Can you retype every one of the following lines word for word, without changing anything?
:: The input ::
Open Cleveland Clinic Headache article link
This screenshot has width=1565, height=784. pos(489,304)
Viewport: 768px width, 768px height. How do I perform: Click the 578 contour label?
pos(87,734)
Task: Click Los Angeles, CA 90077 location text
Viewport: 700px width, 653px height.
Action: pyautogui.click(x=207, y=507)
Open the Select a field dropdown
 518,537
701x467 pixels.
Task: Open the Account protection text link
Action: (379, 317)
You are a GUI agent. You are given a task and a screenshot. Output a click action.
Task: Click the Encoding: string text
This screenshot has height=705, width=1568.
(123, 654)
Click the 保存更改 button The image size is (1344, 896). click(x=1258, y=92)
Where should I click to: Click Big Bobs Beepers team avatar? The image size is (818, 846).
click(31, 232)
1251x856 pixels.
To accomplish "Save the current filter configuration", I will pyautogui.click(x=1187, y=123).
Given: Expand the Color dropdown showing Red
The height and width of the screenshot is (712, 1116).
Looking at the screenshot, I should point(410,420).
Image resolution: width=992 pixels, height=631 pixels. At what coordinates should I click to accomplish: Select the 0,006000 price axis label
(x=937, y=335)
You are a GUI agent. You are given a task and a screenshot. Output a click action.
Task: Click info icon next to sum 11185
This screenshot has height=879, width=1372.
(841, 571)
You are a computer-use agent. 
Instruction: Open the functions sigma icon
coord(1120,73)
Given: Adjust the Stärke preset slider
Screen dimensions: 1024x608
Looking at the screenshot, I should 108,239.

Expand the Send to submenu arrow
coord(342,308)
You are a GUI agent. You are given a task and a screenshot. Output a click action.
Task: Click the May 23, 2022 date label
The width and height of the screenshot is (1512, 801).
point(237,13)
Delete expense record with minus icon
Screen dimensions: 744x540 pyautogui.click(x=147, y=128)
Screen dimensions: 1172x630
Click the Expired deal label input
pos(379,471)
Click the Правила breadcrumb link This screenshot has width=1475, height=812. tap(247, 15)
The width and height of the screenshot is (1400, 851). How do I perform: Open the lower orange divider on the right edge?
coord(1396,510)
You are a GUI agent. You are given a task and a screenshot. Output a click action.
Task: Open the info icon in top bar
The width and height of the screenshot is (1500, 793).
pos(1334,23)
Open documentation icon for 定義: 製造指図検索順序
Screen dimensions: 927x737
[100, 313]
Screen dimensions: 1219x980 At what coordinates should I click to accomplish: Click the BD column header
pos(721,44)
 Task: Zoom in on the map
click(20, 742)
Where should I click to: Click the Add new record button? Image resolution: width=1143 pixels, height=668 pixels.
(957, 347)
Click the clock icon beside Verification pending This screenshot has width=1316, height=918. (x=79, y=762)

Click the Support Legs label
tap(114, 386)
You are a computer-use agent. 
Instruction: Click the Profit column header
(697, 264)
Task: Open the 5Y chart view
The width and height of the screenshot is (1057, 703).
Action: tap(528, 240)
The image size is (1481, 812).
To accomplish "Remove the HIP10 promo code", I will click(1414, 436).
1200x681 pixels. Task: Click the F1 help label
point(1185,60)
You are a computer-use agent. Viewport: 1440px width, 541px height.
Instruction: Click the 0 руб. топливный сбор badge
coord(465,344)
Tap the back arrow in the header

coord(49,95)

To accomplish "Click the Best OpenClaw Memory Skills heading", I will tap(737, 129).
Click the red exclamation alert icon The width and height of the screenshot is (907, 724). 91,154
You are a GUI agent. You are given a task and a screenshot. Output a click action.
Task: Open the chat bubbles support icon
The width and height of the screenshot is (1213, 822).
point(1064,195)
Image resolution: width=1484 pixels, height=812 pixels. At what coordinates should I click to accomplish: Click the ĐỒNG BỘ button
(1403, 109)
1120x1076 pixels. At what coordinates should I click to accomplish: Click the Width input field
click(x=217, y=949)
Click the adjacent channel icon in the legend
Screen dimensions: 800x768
:::
Written answer:
Open Cleveland Clinic Headache article link
This screenshot has width=1565, height=784. pos(489,304)
Viewport: 768px width, 768px height. How do I perform: Click the 578 contour label?
pos(87,734)
Task: Click Los Angeles, CA 90077 location text
Viewport: 700px width, 653px height.
Action: pyautogui.click(x=207, y=507)
Open the Select a field dropdown
 518,537
701x467 pixels.
Task: Open the Account protection text link
Action: (379, 317)
You are a GUI agent. You are given a task and a screenshot. Output a click action.
Task: Click the Encoding: string text
This screenshot has height=705, width=1568.
(123, 654)
Click the 保存更改 button The image size is (1344, 896). click(x=1258, y=92)
Where should I click to: Click Big Bobs Beepers team avatar? The image size is (818, 846).
click(31, 232)
1251x856 pixels.
To accomplish "Save the current filter configuration", I will pyautogui.click(x=1187, y=123).
Given: Expand the Color dropdown showing Red
The height and width of the screenshot is (712, 1116).
Looking at the screenshot, I should point(410,420).
Image resolution: width=992 pixels, height=631 pixels. At what coordinates should I click to accomplish: Select the 0,006000 price axis label
(x=937, y=335)
You are a GUI agent. You are given a task and a screenshot. Output a click action.
Task: Click info icon next to sum 11185
This screenshot has height=879, width=1372.
(841, 571)
You are a computer-use agent. 
Instruction: Open the functions sigma icon
coord(1120,73)
Given: Adjust the Stärke preset slider
Screen dimensions: 1024x608
Looking at the screenshot, I should 108,239.

Expand the Send to submenu arrow
coord(342,308)
You are a GUI agent. You are given a task and a screenshot. Output a click action.
Task: Click the May 23, 2022 date label
The width and height of the screenshot is (1512, 801).
point(237,13)
Delete expense record with minus icon
Screen dimensions: 744x540 pyautogui.click(x=147, y=128)
Screen dimensions: 1172x630
Click the Expired deal label input
pos(379,471)
Click the Правила breadcrumb link This screenshot has width=1475, height=812. tap(247, 15)
The width and height of the screenshot is (1400, 851). How do I perform: Open the lower orange divider on the right edge?
coord(1396,510)
You are a GUI agent. You are given a task and a screenshot. Output a click action.
Task: Open the info icon in top bar
The width and height of the screenshot is (1500, 793).
pos(1334,23)
Open documentation icon for 定義: 製造指図検索順序
Screen dimensions: 927x737
[100, 313]
Screen dimensions: 1219x980 At what coordinates should I click to accomplish: Click the BD column header
pos(721,44)
 Task: Zoom in on the map
click(20, 742)
Where should I click to: Click the Add new record button? Image resolution: width=1143 pixels, height=668 pixels.
(957, 347)
Click the clock icon beside Verification pending This screenshot has width=1316, height=918. (x=79, y=762)

Click the Support Legs label
tap(114, 386)
You are a computer-use agent. 
Instruction: Click the Profit column header
(697, 264)
Task: Open the 5Y chart view
The width and height of the screenshot is (1057, 703).
Action: tap(528, 240)
The image size is (1481, 812).
To accomplish "Remove the HIP10 promo code", I will click(1414, 436).
1200x681 pixels. Task: Click the F1 help label
point(1185,60)
You are a computer-use agent. Viewport: 1440px width, 541px height.
Instruction: Click the 0 руб. топливный сбор badge
coord(465,344)
Tap the back arrow in the header

coord(49,95)

To accomplish "Click the Best OpenClaw Memory Skills heading", I will tap(737, 129).
Click the red exclamation alert icon The width and height of the screenshot is (907, 724). 91,154
You are a GUI agent. You are given a task and a screenshot. Output a click action.
Task: Open the chat bubbles support icon
The width and height of the screenshot is (1213, 822).
point(1064,195)
Image resolution: width=1484 pixels, height=812 pixels. At what coordinates should I click to accomplish: Click the ĐỒNG BỘ button
(1403, 109)
1120x1076 pixels. At what coordinates should I click to accomplish: Click the Width input field
click(x=217, y=949)
Click the adjacent channel icon in the legend
Screen dimensions: 800x768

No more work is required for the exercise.